-- SET TASK --
Rewrite the material below, substituting "Where should I tap to carry out" for every "At what coordinates should I click to accomplish" and leaving everything else unchanged.

-- PROVIDED INFORMATION --
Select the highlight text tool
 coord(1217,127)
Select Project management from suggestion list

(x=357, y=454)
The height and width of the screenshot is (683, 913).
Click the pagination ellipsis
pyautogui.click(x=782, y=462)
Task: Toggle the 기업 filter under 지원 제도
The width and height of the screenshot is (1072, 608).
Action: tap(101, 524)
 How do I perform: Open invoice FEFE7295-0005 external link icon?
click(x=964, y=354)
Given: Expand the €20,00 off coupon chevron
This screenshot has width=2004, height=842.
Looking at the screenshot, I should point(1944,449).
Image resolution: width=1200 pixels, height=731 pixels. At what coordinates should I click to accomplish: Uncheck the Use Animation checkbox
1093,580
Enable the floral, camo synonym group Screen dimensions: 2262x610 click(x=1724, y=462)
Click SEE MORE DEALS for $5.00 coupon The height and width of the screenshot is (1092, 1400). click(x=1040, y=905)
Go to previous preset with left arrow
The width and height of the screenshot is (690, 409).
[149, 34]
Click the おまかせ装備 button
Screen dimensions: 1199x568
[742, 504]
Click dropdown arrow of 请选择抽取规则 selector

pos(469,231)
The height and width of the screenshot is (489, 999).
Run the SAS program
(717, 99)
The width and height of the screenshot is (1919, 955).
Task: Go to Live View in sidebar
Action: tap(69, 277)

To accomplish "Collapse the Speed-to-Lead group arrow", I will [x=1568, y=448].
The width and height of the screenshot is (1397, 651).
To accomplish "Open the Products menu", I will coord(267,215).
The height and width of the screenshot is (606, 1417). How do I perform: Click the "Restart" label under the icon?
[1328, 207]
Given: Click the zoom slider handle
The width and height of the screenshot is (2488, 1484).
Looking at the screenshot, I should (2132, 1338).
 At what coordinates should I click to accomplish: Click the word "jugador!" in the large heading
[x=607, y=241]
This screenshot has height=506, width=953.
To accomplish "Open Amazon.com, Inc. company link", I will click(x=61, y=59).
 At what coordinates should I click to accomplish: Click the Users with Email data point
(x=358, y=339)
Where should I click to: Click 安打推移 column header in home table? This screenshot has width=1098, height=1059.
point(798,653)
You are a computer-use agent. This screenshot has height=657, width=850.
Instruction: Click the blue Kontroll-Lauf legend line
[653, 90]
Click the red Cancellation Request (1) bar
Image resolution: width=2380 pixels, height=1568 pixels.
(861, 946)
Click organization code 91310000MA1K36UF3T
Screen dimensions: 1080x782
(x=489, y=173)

-- SOLUTION TO THIS EXERCISE --
Select the highlight text tool
 coord(1217,127)
Select Project management from suggestion list

(x=357, y=454)
The height and width of the screenshot is (683, 913).
Click the pagination ellipsis
pyautogui.click(x=782, y=462)
Task: Toggle the 기업 filter under 지원 제도
The width and height of the screenshot is (1072, 608).
Action: tap(101, 524)
 How do I perform: Open invoice FEFE7295-0005 external link icon?
click(x=964, y=354)
Given: Expand the €20,00 off coupon chevron
This screenshot has width=2004, height=842.
Looking at the screenshot, I should point(1944,449).
Image resolution: width=1200 pixels, height=731 pixels. Where should I tap to carry out: Uncheck the Use Animation checkbox
1093,580
Enable the floral, camo synonym group Screen dimensions: 2262x610 click(x=1724, y=462)
Click SEE MORE DEALS for $5.00 coupon The height and width of the screenshot is (1092, 1400). click(x=1040, y=905)
Go to previous preset with left arrow
The width and height of the screenshot is (690, 409).
[149, 34]
Click the おまかせ装備 button
Screen dimensions: 1199x568
[742, 504]
Click dropdown arrow of 请选择抽取规则 selector

pos(469,231)
The height and width of the screenshot is (489, 999).
Run the SAS program
(717, 99)
The width and height of the screenshot is (1919, 955).
Task: Go to Live View in sidebar
Action: tap(69, 277)

To accomplish "Collapse the Speed-to-Lead group arrow", I will [x=1568, y=448].
The width and height of the screenshot is (1397, 651).
To accomplish "Open the Products menu", I will coord(267,215).
The height and width of the screenshot is (606, 1417). How do I perform: Click the "Restart" label under the icon?
[1328, 207]
Given: Click the zoom slider handle
The width and height of the screenshot is (2488, 1484).
Looking at the screenshot, I should (2132, 1338).
 Where should I tap to carry out: Click the word "jugador!" in the large heading
[x=607, y=241]
This screenshot has height=506, width=953.
To accomplish "Open Amazon.com, Inc. company link", I will click(x=61, y=59).
 Where should I tap to carry out: Click the Users with Email data point
(x=358, y=339)
Where should I click to: Click 安打推移 column header in home table? This screenshot has width=1098, height=1059.
point(798,653)
You are a computer-use agent. This screenshot has height=657, width=850.
Instruction: Click the blue Kontroll-Lauf legend line
[653, 90]
Click the red Cancellation Request (1) bar
Image resolution: width=2380 pixels, height=1568 pixels.
(861, 946)
Click organization code 91310000MA1K36UF3T
Screen dimensions: 1080x782
(x=489, y=173)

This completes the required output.